Voilà, je suis un lien sur Facebook vers ton nouveau billet, et je tombe... sur la couverture de mon dernier bouquin ! Je suis évidemment à la fois surpris et ravi de tes commentaires, et je laisse d'autres que moi juger s'ils sont justifiés. Ici, c'est ton billet que je voudrais prolonger.

Tu parles de respect. Le conseil de ne pas respecter les éditeurs, en ces temps où tout le monde exige un respect sans faille au nom de ses particularités les plus infimes, pourrait passer pour un conseil dangereux. D'après mon expérience, les auteurs édités auraient plutôt tendance à adorer leur éditeur comme un demi-dieu, se répandant partout en compliments et affirmant qu'ils ne seraient rien sans lui. Une autrice aussi considérable qu'Ursula K. Le Guin a ainsi chanté les louanges du sien, sans qui ses romans ne vaudraient pas plus que le papier sur lequel ils sont imprimés.

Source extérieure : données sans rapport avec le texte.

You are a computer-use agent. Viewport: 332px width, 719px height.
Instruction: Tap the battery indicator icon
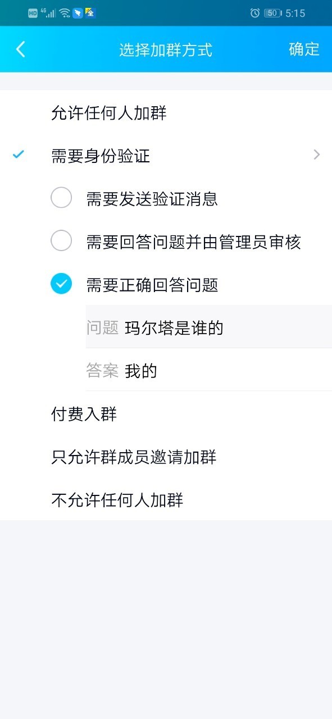pyautogui.click(x=273, y=13)

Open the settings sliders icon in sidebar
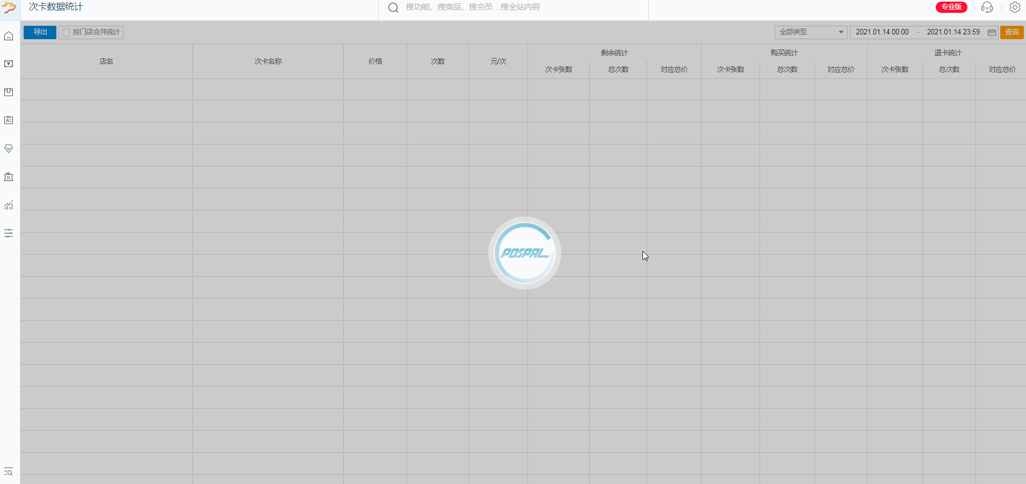pos(9,233)
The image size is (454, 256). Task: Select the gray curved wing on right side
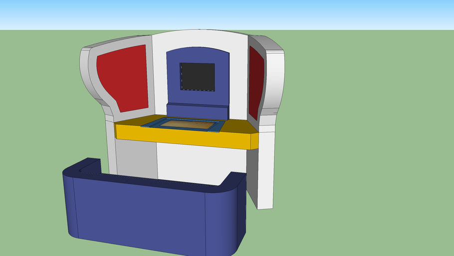(274, 80)
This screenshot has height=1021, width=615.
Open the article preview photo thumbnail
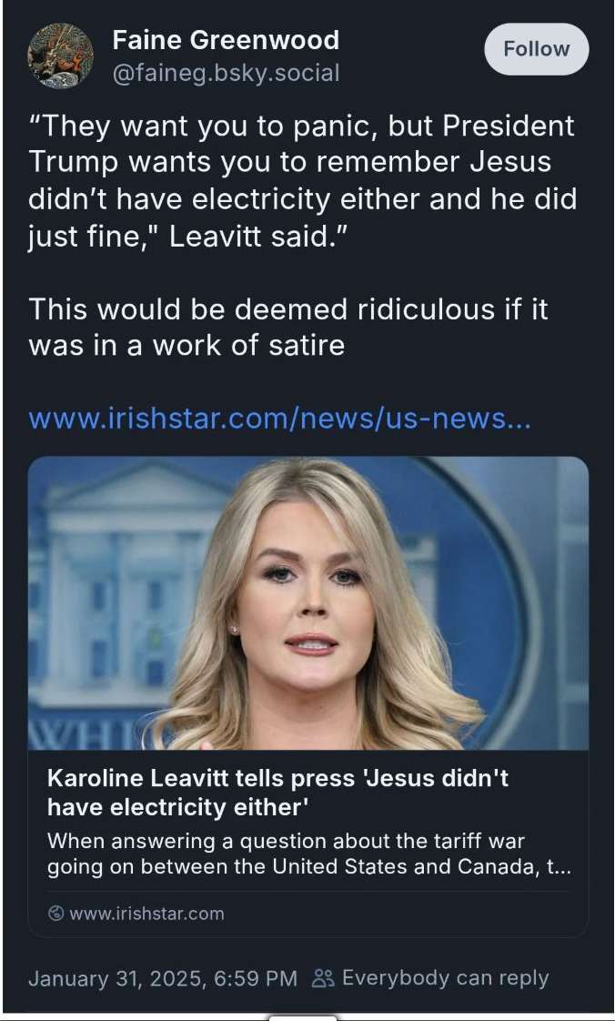pyautogui.click(x=308, y=603)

Ces postures traditionnelles ont certainement correspondu à une vérité, quand les auteurs étaient repérés dès leur premier manuscrit, puis élevés patiemment par des accoucheurs de talents, si possible jusqu'au chef-d'œuvre. Mais à une époque où les auteurs ne sont publiés qu'à leur huitième manuscrit, sans aucune aide éditoriale et parfois sans correction digne de ce nom, avec un contrat qui les lie à vie à l'éditeur contre un misérable a-valoir et 6 % de droits d'auteur, la situation n'est plus tout à fait la même.

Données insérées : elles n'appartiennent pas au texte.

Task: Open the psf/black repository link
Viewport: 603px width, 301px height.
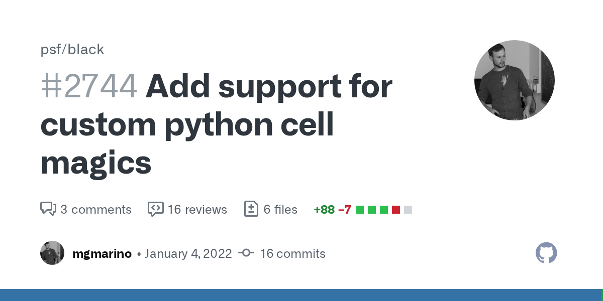Action: (72, 49)
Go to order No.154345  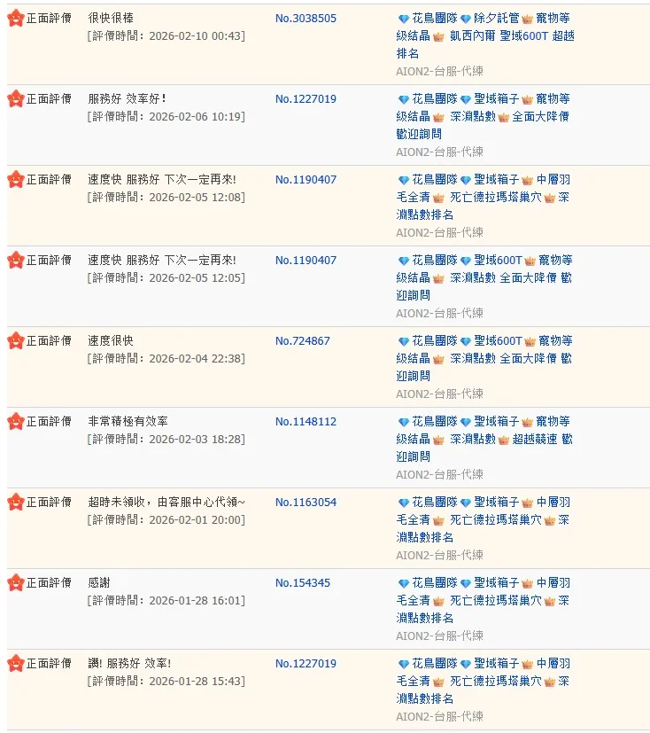(x=302, y=582)
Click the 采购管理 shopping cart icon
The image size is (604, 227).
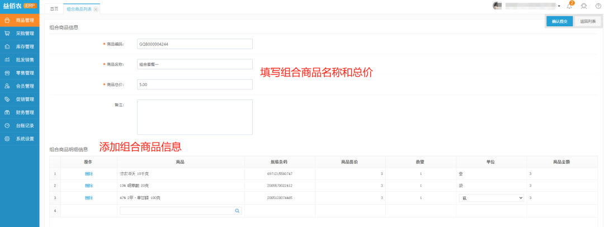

Le respect, ça se mérite. Un éditeur qui publie à chaque rentrée littéraire des dizaines de romans infâmes ou illisibles, destinés pour la quasi-totalité au pilon, n'a aucunement apporté la preuve de ses compétences. La situation de la littérature est devenue tellement absurde qu'un véritable talent d'éditeur (au sens noble) serait plutôt un défaut pour qui voudrait percer dans le métier.

Reste l'auto-édition, ce sentier étroit et semé d'embûches. Très souvent, je lis un témoignage d'auteur qui jette l'éponge après avoir plusieurs années passées à se battre pour atteindre le degré de visibilité minimal. Tel est le risque, mais j'estime qu'il vaut la chandelle. Qu'on réussisse ou non, on y gagne une dignité et une conscience des enjeux qui manquent aux auteurs édités. À talent égal, on apprend à ne pas se soumettre sans examen à un directeur de collection dont le seul motif de gloire est d'avoir réussi un BTS édition.

Je l'ai toujours dit : nous devons aspirer à une majorité artistique, justifiant l'indépendance dont nous nous réclamons. Alors oui, je suis d'accord avec toi : ne respectons pas les éditeurs, à condition d'être devenus nous-mêmes plus exigeants, plus professionnels, plus objectifs et plus efficaces que tous les éditeurs que nous pourrions rêver. Car nous ne devons pas nous leurrer : sans ces efforts constants pour atteindre l'excellence artistique, éditoriale et commerciale, notre irrespect risque de passer pour une posture d'adolescent.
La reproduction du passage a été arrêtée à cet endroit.